Copy the lines from the first one through the line containing "point(1113,63)", and leave the pictures out.
------------------------------------------------------------------------
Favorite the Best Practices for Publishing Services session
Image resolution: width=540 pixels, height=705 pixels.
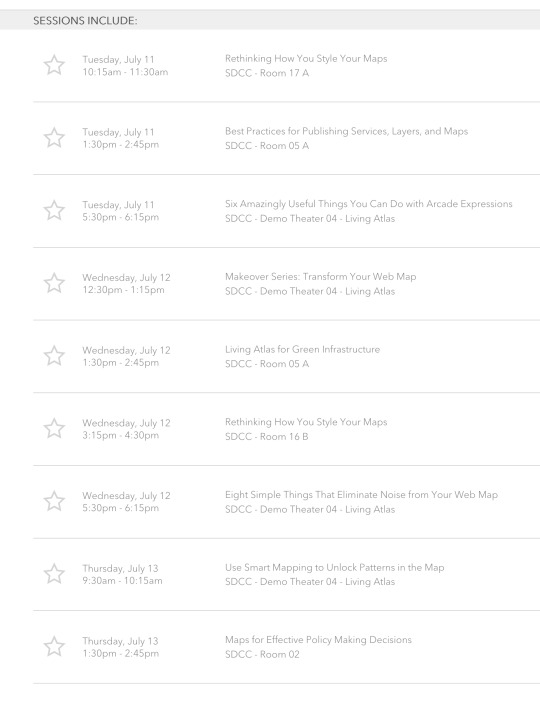tap(54, 138)
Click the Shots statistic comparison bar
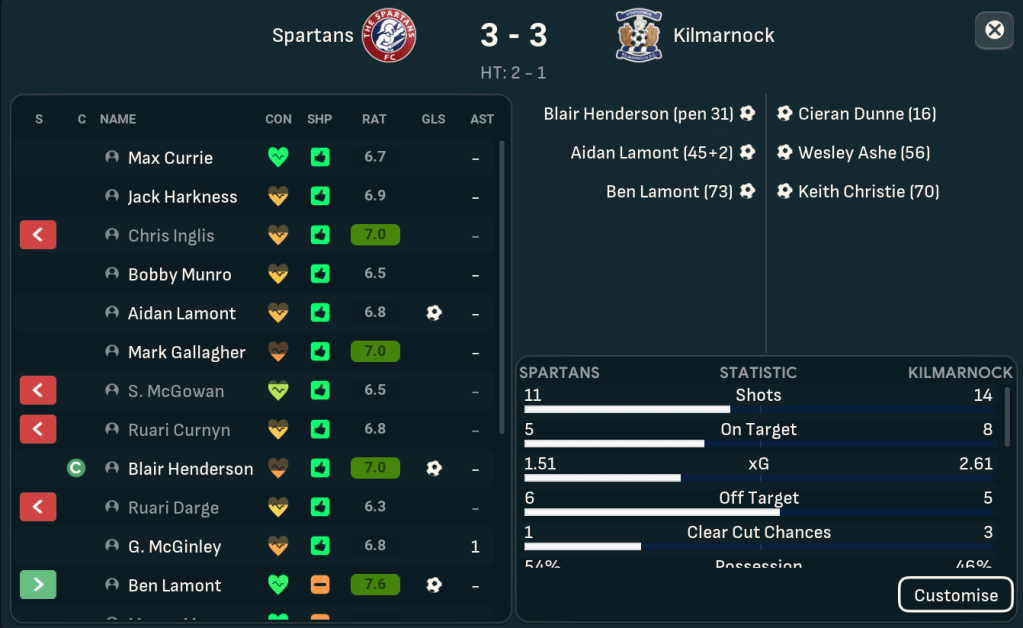Screen dimensions: 1023x628 click(758, 409)
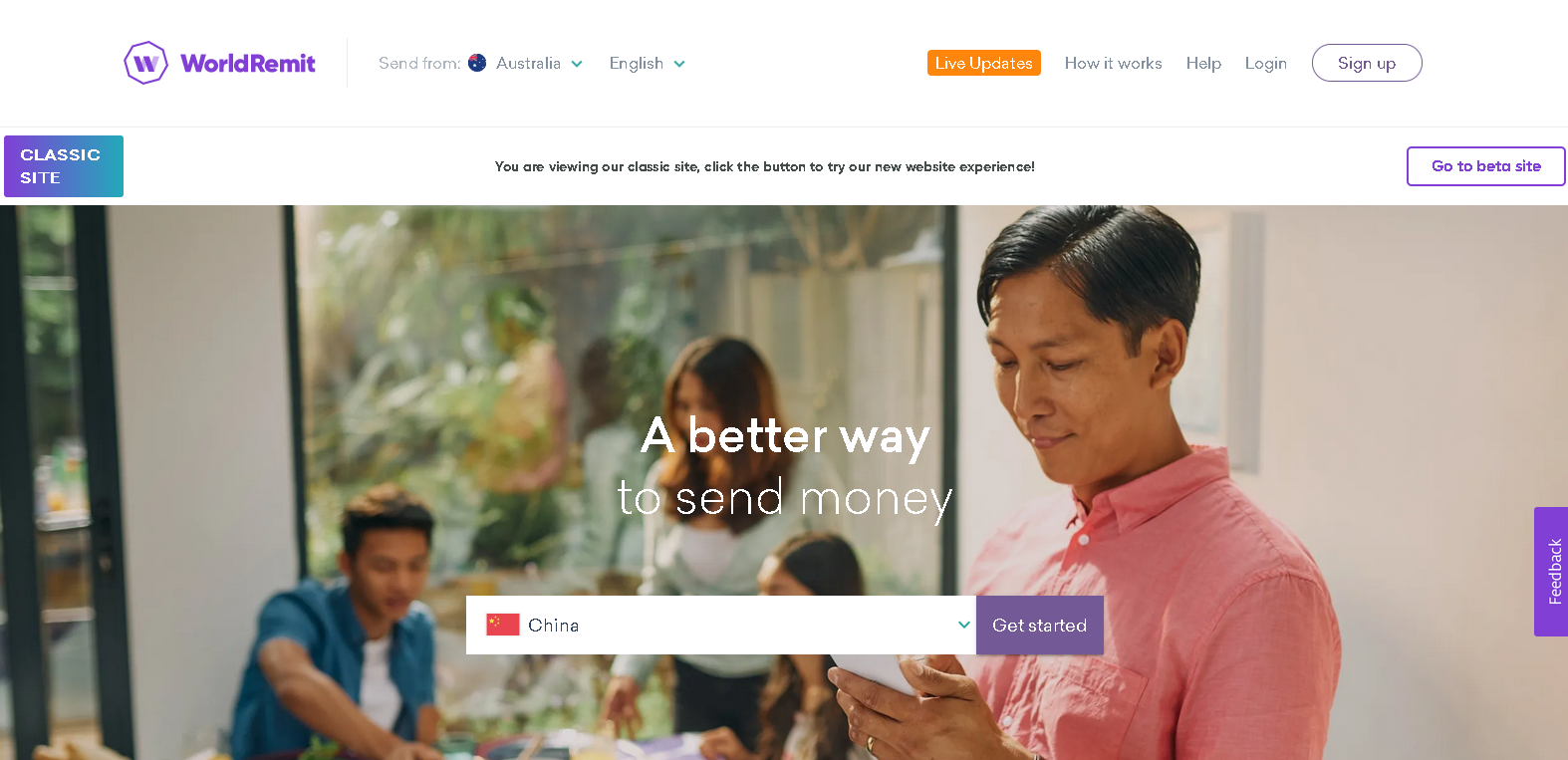Open How it works page
Viewport: 1568px width, 760px height.
point(1113,63)
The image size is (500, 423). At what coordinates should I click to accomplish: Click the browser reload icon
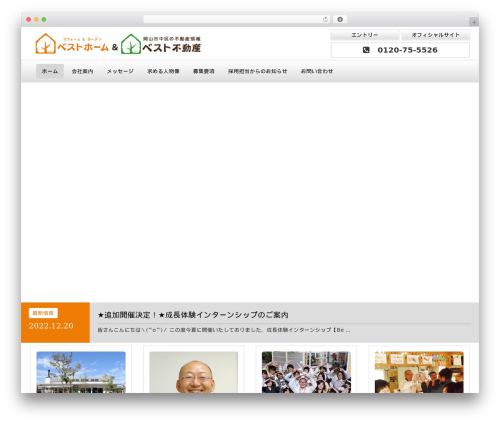click(x=325, y=20)
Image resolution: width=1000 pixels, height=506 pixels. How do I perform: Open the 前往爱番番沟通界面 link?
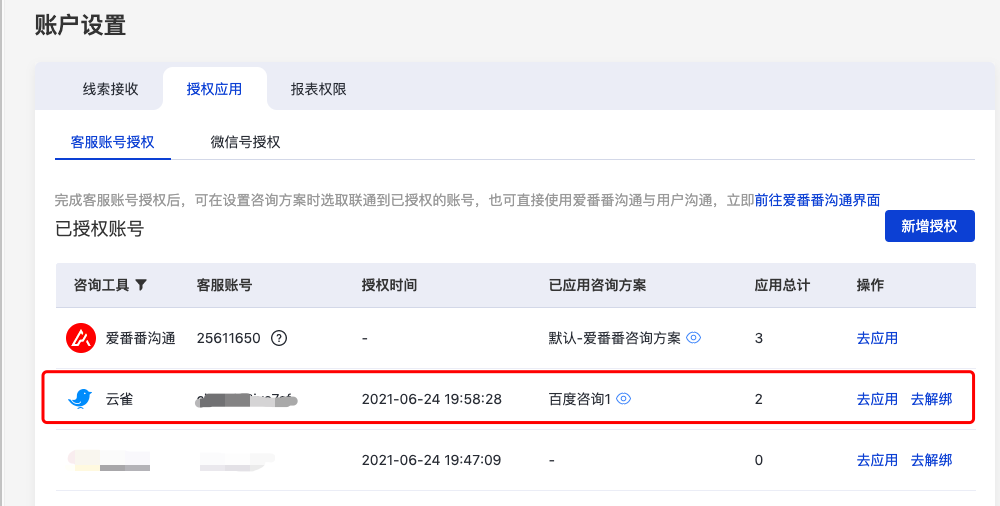pos(817,200)
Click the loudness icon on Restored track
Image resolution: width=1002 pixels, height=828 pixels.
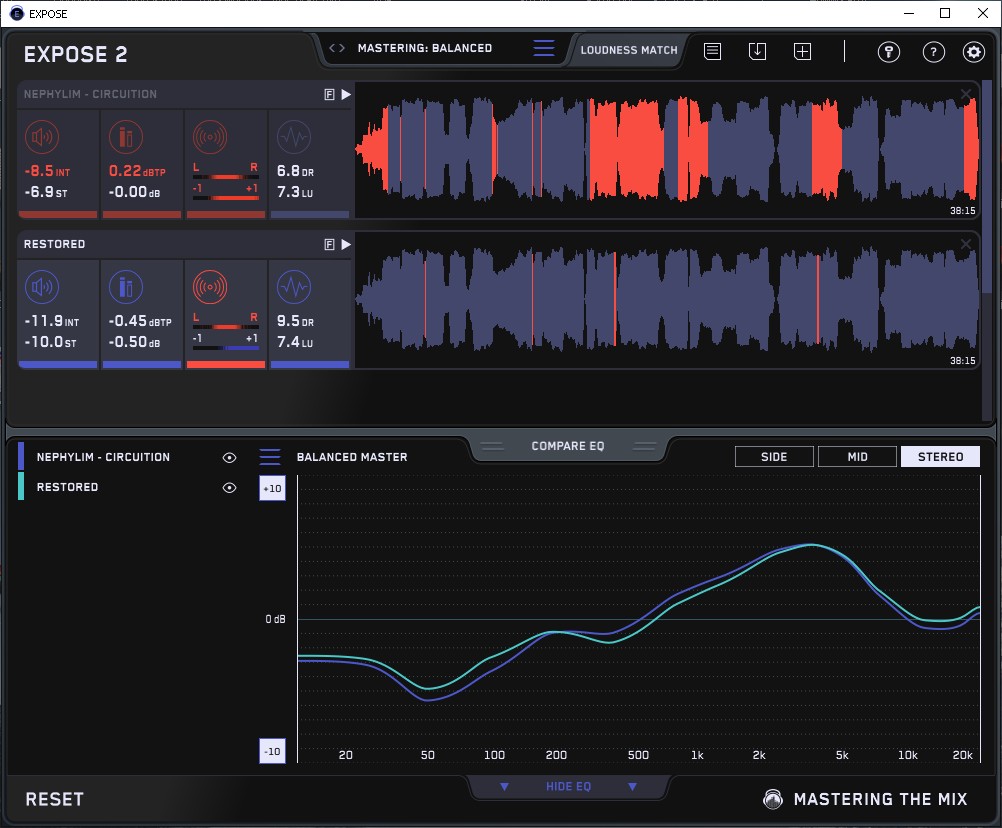pos(40,288)
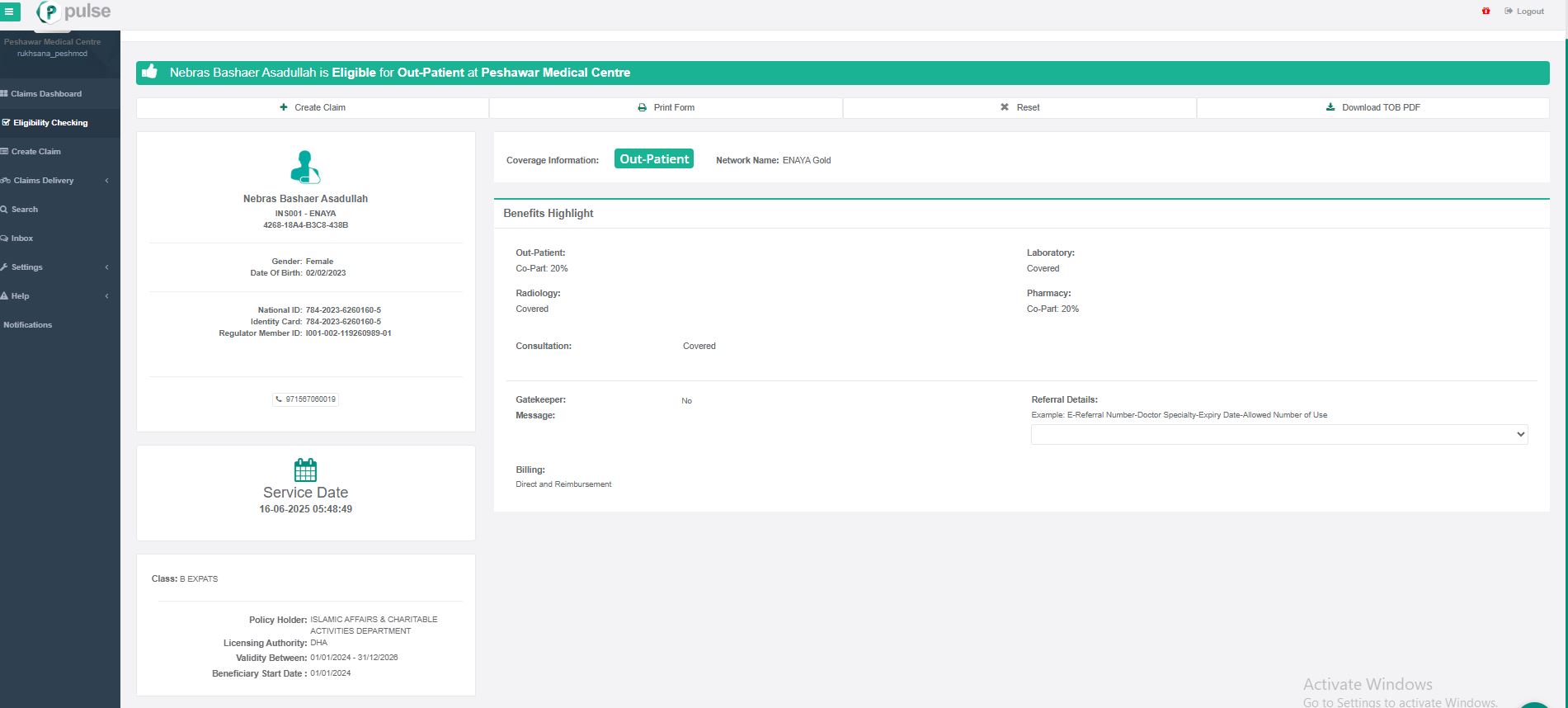The image size is (1568, 708).
Task: Expand the Help sidebar menu
Action: (x=54, y=296)
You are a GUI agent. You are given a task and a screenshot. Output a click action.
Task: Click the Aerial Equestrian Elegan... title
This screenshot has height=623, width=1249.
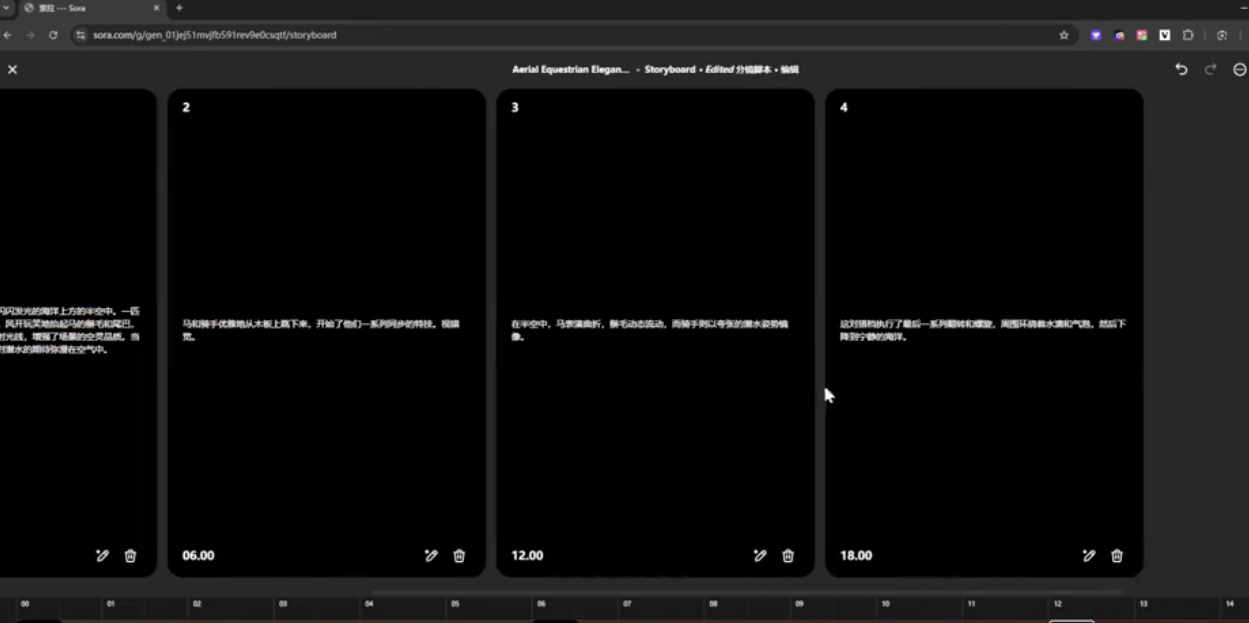[x=570, y=70]
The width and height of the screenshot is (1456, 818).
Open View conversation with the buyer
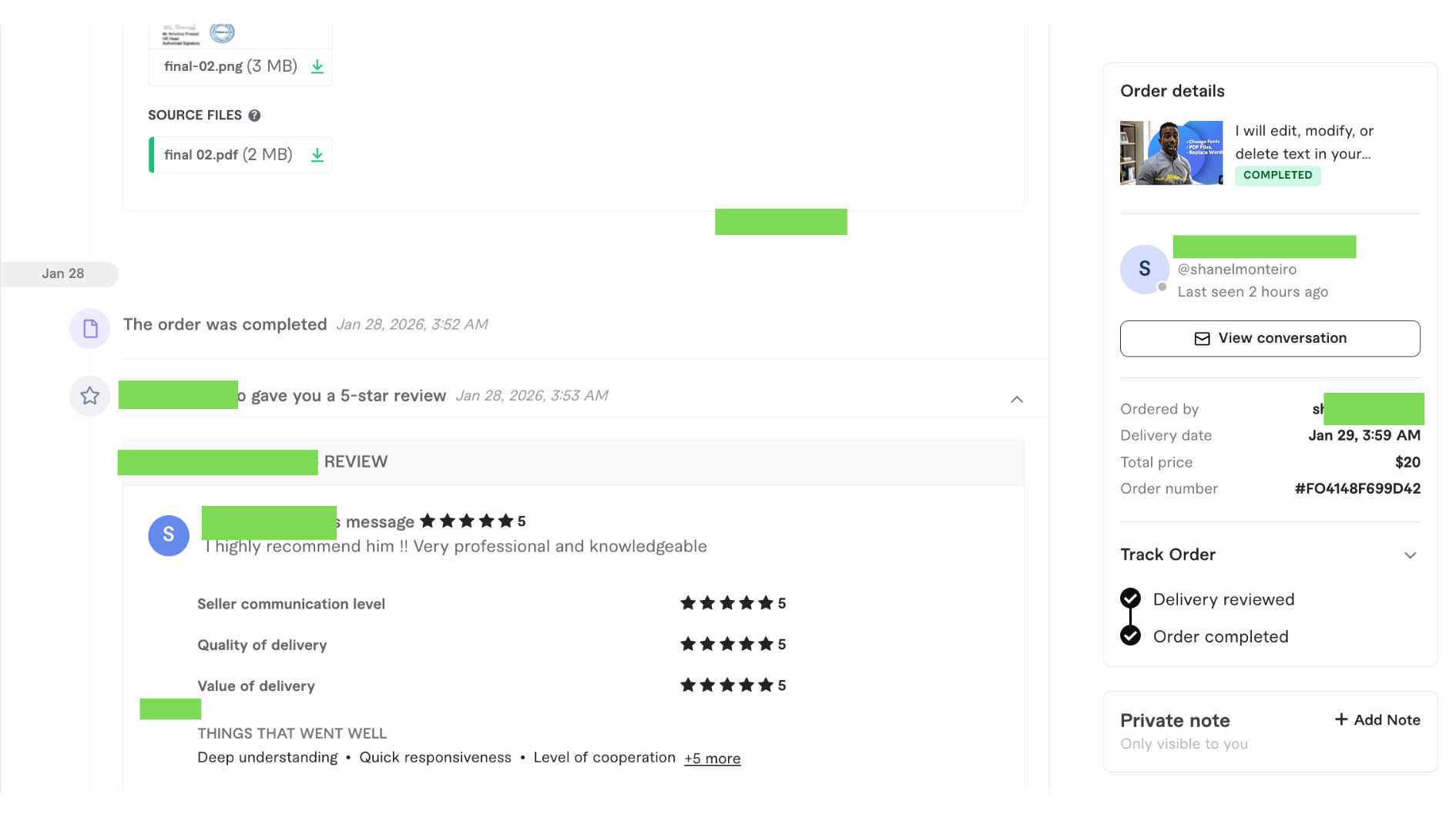click(1270, 339)
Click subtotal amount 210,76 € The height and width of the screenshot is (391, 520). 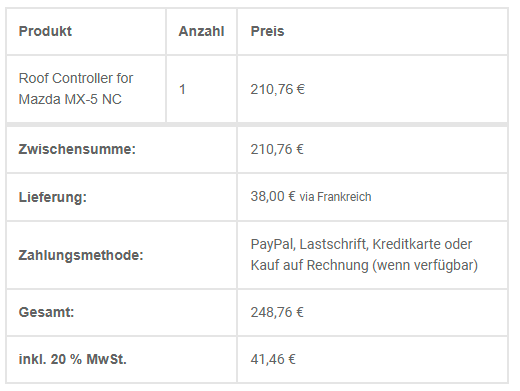[x=277, y=149]
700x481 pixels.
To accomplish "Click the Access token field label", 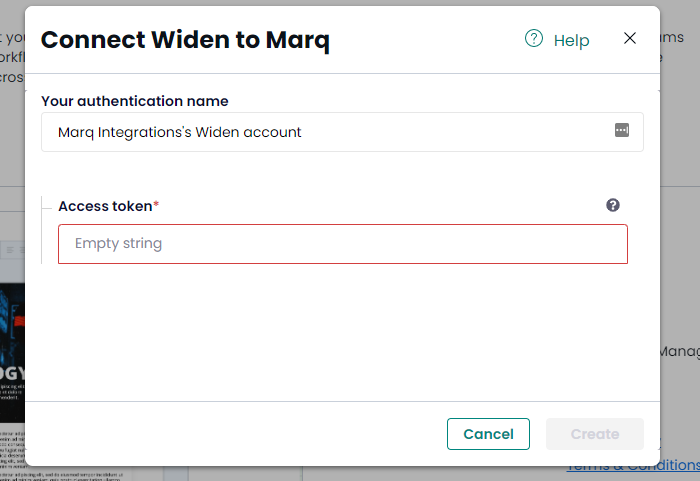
------------------------------------------------------------------------
# Completed exercise:
Favorite the Best Practices for Publishing Services session
Image resolution: width=540 pixels, height=705 pixels.
tap(54, 138)
Click the Shots statistic comparison bar
Screen dimensions: 1023x628 click(758, 409)
Open How it works page
Viewport: 1568px width, 760px height.
point(1113,63)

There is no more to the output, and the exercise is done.